Salesforce will take over the reigning chat tool for the pandemic workplace.

The software company announced today that it plans to sell Slack, the 11-year-old collaboration software maker co-founded by Stewart Butterfield and Cal Henderson, in a $ 27.7 billion cash and stock transaction to take over. The deal marks the largest purchase in Saleforce history and is among the top 10 largest acquisitions in 2020 – topped by multi-billion dollar deals such as S&P Global’s purchase of IHS Markit for $ 44 billion and the purchase of Xilinx valued at $ 35 billion through AMD.

Co-founder and CEO Marc Benioff said in a statement that the deal was a “match made in heaven” and emphasized Slack’s importance for the future of remote working. “Together, Salesforce and Slack will shape the future of enterprise software and change the way everyone works in the fully digital world, from anywhere. I am delighted to welcome Slack to Salesforce Ohana after the transaction is complete,” he wrote. Benioff uses a term from the Hawaiian culture that the company uses to refer to its internal support system.

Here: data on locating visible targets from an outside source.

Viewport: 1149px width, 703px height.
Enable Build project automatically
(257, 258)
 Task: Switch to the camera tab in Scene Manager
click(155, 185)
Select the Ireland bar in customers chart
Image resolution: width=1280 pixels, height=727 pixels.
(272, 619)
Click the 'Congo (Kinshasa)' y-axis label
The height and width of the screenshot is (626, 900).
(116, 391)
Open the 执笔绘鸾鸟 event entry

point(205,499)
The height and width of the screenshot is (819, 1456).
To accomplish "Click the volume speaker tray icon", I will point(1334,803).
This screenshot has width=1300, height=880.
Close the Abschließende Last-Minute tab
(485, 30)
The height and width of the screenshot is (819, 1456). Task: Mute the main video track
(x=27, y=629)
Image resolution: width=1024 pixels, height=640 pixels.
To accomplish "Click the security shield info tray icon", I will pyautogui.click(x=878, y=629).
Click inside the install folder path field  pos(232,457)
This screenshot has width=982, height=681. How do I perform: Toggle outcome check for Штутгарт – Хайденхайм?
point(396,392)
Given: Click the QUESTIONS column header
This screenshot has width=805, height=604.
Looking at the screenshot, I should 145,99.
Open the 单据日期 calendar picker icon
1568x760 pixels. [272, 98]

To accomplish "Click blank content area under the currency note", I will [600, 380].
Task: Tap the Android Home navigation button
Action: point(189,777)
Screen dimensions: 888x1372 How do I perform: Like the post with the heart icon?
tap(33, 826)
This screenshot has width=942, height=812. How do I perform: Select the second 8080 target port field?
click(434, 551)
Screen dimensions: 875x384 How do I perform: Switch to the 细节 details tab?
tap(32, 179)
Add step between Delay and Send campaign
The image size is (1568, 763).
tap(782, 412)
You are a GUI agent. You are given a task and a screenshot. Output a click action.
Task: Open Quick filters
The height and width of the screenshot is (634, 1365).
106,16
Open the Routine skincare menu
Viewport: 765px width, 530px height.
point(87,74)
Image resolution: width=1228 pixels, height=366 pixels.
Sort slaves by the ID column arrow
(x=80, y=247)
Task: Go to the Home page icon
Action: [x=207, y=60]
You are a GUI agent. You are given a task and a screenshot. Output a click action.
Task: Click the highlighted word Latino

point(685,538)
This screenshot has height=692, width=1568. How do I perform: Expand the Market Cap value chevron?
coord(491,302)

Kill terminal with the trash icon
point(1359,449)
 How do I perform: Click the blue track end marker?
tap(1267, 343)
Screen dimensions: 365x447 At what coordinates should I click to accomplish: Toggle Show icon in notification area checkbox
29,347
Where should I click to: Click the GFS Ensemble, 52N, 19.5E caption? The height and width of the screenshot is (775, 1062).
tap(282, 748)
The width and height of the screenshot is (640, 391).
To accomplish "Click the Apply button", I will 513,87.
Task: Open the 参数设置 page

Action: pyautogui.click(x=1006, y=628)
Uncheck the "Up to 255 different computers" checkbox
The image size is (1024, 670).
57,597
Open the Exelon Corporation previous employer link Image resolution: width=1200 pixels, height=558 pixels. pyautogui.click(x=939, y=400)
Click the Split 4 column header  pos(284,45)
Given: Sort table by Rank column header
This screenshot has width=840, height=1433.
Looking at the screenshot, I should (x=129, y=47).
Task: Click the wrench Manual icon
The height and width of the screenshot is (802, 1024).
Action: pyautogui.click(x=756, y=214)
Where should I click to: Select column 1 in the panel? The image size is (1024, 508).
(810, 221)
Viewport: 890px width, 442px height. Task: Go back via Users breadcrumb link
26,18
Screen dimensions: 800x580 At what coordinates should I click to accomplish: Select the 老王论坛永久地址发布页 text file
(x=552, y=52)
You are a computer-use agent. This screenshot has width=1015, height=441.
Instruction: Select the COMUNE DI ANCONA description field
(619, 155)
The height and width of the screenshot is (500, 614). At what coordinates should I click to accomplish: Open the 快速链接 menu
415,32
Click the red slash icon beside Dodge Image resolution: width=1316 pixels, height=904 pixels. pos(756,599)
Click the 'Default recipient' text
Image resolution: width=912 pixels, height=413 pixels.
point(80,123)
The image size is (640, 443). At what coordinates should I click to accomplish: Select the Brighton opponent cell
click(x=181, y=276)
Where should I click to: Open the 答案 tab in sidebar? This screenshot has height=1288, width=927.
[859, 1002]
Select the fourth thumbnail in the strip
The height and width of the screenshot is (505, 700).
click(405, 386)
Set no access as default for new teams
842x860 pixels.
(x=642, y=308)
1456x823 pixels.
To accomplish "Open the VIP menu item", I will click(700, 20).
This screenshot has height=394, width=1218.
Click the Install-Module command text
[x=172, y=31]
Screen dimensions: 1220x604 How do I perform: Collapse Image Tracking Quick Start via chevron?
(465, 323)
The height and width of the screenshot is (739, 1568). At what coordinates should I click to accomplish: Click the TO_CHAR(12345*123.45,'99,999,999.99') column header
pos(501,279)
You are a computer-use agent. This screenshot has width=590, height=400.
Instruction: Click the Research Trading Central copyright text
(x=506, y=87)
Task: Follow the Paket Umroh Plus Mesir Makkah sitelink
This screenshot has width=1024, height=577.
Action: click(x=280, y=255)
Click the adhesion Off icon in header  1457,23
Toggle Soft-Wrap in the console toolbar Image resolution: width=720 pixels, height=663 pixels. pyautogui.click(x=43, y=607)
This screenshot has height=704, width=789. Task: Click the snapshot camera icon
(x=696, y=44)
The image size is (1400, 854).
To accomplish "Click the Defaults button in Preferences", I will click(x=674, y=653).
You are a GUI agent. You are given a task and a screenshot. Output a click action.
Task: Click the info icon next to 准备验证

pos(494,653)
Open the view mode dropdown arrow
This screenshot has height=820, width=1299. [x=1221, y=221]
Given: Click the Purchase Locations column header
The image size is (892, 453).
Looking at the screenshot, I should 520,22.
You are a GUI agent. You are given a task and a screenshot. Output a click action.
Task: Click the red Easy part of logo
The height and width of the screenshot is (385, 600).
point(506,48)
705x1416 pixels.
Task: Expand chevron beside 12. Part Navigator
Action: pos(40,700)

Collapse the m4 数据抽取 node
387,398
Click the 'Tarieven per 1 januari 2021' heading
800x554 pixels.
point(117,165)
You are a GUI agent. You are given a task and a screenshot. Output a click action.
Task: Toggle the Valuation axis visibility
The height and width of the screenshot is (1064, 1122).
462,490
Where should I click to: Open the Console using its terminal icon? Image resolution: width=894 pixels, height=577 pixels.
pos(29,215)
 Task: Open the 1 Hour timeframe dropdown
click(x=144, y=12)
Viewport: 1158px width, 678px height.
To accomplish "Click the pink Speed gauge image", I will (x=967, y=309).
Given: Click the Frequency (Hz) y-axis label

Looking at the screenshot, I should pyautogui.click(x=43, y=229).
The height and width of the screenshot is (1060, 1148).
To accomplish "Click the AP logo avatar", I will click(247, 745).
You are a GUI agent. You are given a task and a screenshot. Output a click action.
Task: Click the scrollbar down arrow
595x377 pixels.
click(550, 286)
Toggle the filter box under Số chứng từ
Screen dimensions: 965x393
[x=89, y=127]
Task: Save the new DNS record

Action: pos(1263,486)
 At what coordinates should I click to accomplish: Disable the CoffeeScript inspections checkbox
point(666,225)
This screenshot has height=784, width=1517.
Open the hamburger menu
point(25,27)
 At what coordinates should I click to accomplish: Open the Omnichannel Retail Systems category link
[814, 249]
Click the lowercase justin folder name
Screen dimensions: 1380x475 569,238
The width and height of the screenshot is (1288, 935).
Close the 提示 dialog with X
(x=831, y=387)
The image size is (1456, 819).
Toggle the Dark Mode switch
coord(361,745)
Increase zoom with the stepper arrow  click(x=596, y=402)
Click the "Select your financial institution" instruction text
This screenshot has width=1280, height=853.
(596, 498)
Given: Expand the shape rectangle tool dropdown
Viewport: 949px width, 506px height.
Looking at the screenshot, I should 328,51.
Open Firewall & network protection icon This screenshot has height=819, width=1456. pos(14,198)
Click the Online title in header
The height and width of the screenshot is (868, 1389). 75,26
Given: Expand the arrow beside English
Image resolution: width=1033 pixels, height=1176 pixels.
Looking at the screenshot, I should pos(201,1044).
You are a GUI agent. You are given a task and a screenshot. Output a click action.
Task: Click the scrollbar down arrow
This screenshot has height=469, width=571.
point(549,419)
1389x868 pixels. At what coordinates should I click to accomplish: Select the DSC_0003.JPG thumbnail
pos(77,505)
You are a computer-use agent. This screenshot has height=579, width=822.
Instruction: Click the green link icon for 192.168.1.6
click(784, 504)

Should the deal be approved by shareholders as well as the Federal Trade Commission and the US Department of Justice, Slack’s co-founders will make a sizeable profit. CEO Stewart Butterfield owns 8 percent of the company and co-founder Cal Henderson owns 3 percent. At a valuation of $ 27.7 billion, that would bring Butterfield’s stake to $ 2.2 billion and Henderson’s stake to $ 831 million.

The founders are also expected to stay with the United Company, which a statement says will be passed Slack’s interface for Salesforce software. In other words, Salesforce looks more like Slack than the other way around. Saleforce’s latest chat tool at work, Chatter, allows users to text each other and share files, similar to Slack. However, Chatter is only available to Salesforce users. Using Slack as the Salesforce user interface could open it up to an even larger number of companies.

Although the exact details of the integration have not yet been released, the company announced that both Slack and Salesforce users will have access to the other company’s apps ecosystem. The Slack platform can be integrated into more than 2,400 apps such as Google Calendar or ZenDesk selected by companies. Salesforce has a library of enterprise applications to help you with everything from planning to creating graphics.

Slack would be aligned with Salesforce Customer 360, the customer relationship management (CRM) software used by sales and customer service teams in companies around the world. Currently, Salesforce Customer 360 is the most widely used CRM tool of its kind.

The deal puts pressure on Microsoft, Salesforce’s competitor, which has its own remote work chat tool, Microsoft Teams. Before Slack, Salesforce acquired two companies that also compete directly with Microsoft’s products. Tableau, a data visualization platform; and Mulesoft, a back-end software program that connects data.

The transaction is expected to close by the end of Salesforce’s second quarter in 2022, after the required approvals are received.